Travelbank, a year-old, San Francisco-based expense app for businesses that analyzes flight expenses and more, has raised $25 million in Series B funding led by DCM Ventures, with participation from NEA and Accel Partners. TechCrunch has more here.
Upper Hand, a four-year-old, Indianapolis, In.-based startup that sells sports organizations online tools to help them more effectively manage their businesses, has raised funding from earlier backer Elevate Ventures in a deal that brings the company’s total funding to $2.4 million. More here.
Europe’s next major tech IPO is on the horizon. José Neves, CEO of luxury fashion website Farfetch, tells The Telegraph that a float is “the next logical stage” for his company. A Sky News report in June suggested Farfetch was close to choosing which bankers to underwrite a $5 billion IPO in New York. More here.
Rocket Internet-backed HelloFresh could be planning an IPO for as early as next month, per reports. In an interview with German publication Manager Magazin, CEO Dominik Richter said the startup is “keeping all options open” amid reports that the company could go public this fall. More here.
RYB Education, a China-based company that provides early childhood education services, has filed for a $100 million IPO, with plans to trade on the NYSE. More here.
Publicly traded BroadSoft, a Gaithersburg, Md.-based company that provides software and services that enable mobile, fixed-line and cable service providers to offer unified communications over their internet protocol networks, is contemplating a sale and working with the bank Jefferies toward that possible end, reports Reuters. More here.
Siemens is buying Tass International, a four-year-old, Netherlands-based self-driving software specialist, for undisclosed terms. We weren’t able to dig up much on Tass’s funding situation. Reuters has more here.
Brab, Uber’s Southeast Asia-based rival, which in the process of raising a huge $2.5 billion investment round, just lost its head of engineering. More here.
Yesterday, Expedia named its new CEO and it is . . . Expedia CFO Mark Okerstrom, who’d joined the company as an SVP back in 2006. More here.
The on-demand delivery startup Postmates has let go of all of its city managers as it centralizes some of its operations at its San Francisco headquarters. More here.

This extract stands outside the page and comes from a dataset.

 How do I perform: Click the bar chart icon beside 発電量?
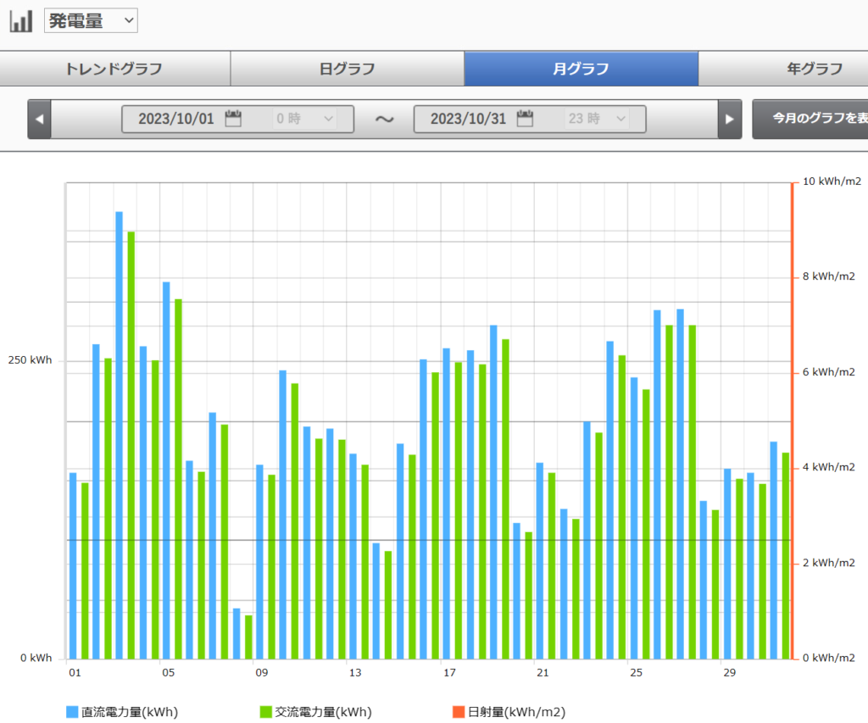click(21, 21)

According to Bloomberg, a group of 17 former Apple engineers have joined the self-driving car startup Zoox since Apple backed off plans to build its own vehicle. (We’ll be on stage next month with Steve Jurvetson of DFJ, who led his firm’s investment in Zoox — and Tesla, and Space X. We’ll have to poke around on this one in that chat.)
The Bill & Melinda Gates Foundation is looking to hire a principal to help invest its strategic investment fund. The job is in Seattle.
The first ICO unicorns are here. Gulp.
How much it costs to watch the NFL this season without cable.
Why the menswear world is (evidently) obsessed with Shia LaBeouf.
Yahoo’s first CEO, Tim Koogle, is selling his house in swanky Los Altos. The price: $19.4 million.